GIVEN EXERCISE 1:
Please answer these from the debate excerpt:
(a) Up to what annual income does the first speaker say no one pays more than 50 per cent in total taxation?
(b) According to Mr. Hordern, what net income would a person with a gross salary of £20,000 a year get in this country?
(c) What does Mr. Atkinson say qualifies for tax relief?
GIVEN EXERCISE 2: Write out the debate excerpt word for word from "Mr. Hordern" to "by Opposition Members.".
--- SOURCE PASSAGE ---
The hon. Member for Guildford (Mr. Howell) made the broad point that the level of taxation generally is far too high, and one inferred from his remarks that it got worse the higher a person's income rose. But that cannot be sustained against the background of economic fact which is relevant to this debate. Up to the levels of income referred to earlier, that is, up to £22,000 a year, there is no one paying more than 50 per cent. in total taxation on such income. I do not consider that to be punitive, where a person has a tax-free income of £11,000. I think it is a very generous income indeed, even though it may be from a total of £22,000. There are very few taxpayers in this country—the Treasury Ministers will confirm this —who pay anything like that amount of tax. They get so many exemptions from an income of £22,000 a year that the total percentage of tax paid is a good deal less than suggested. Even though on paper some of these figures of taxation look rather punitive, when we find out what people actually pay on an income of £22,000 a year it is clear that the amount of tax does not add up to more than half of the total figure at worst. In those cases where a good accountant is employed, it is very much less than that. That is the sitution.

Mr. Peter Hordern (Horsham and Crawley)

The hon. Gentleman is quite right to look at the answers to Parliamentary Questions on this matter. In this country, somebody with a gross salary of £20,000 a year would get a net income of rather less than £10,000. In no European country does anybody at that level get a net income of less than £6,000 above the figure that would be received in the United Kingdom. This applies also to the United States and Japan. At every level of tax we consider, whether it is on a salary of £10,000, £5,000 or £2,500, there is not a single country in the world in which people are not substantially better off than people here.

Mr. Atkinson

That is on the assumption that the people in this country on such incomes are claiming no more than minimum allowances. We have a far more generous arrangement than in other countries, whereby people can claim for all kinds of things which are not permissible on the Continent.

Mr. Hordern

Such as what?

Mr. Atkinson

All sorts of things. The most convoluted insurance contracts of one sort and another qualify for tax relief and so on. It is possible to purchase property via insurance, and there are insurance offsets of one sort and another available. This can be done with a good accountant. There are professionals on the Opposition Benches, and I should very much appreciate being their student if they could teach me some of the ways in which they are able to advise clients on reducing the level of taxation. This is done very successfully in many cases. The Treasury, in giving its final figures, is able to show that the level of payment of tax in aggregate is not as high as the figures suggested by Opposition Members.
--- DATA SECTION ---
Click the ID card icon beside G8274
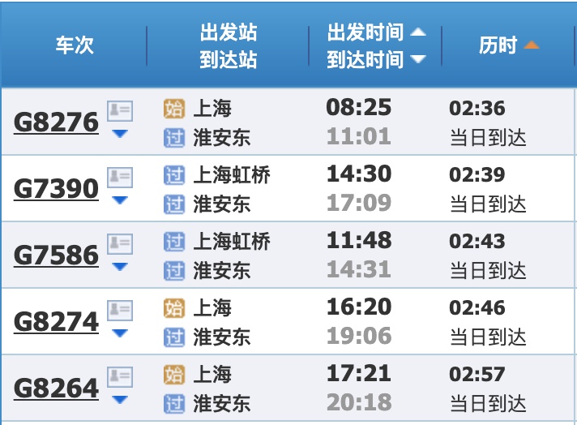This screenshot has height=425, width=577. [120, 311]
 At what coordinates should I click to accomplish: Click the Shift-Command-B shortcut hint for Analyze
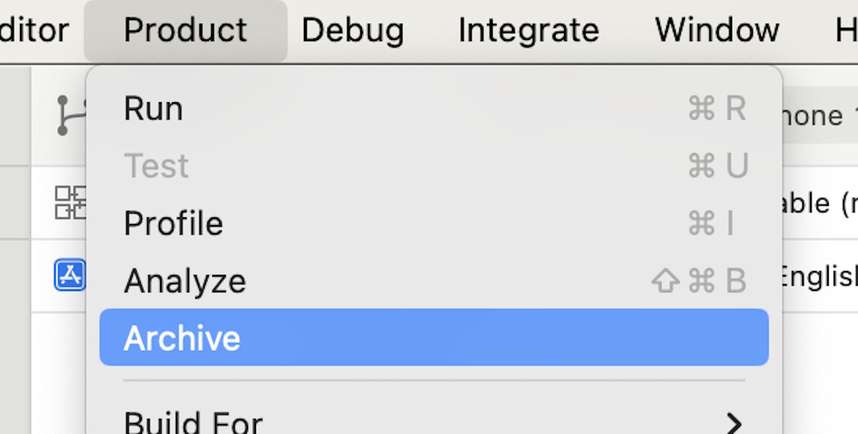pos(699,280)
---
PROBLEM SOLUTION 1:
(a) Up to £22,000 a year.
(b) Rather less than £10,000.
(c) The most convoluted insurance contracts of one sort and another.

PROBLEM SOLUTION 2:
Mr. Hordern

Such as what?

Mr. Atkinson

All sorts of things. The most convoluted insurance contracts of one sort and another qualify for tax relief and so on. It is possible to purchase property via insurance, and there are insurance offsets of one sort and another available. This can be done with a good accountant. There are professionals on the Opposition Benches, and I should very much appreciate being their student if they could teach me some of the ways in which they are able to advise clients on reducing the level of taxation. This is done very successfully in many cases. The Treasury, in giving its final figures, is able to show that the level of payment of tax in aggregate is not as high as the figures suggested by Opposition Members.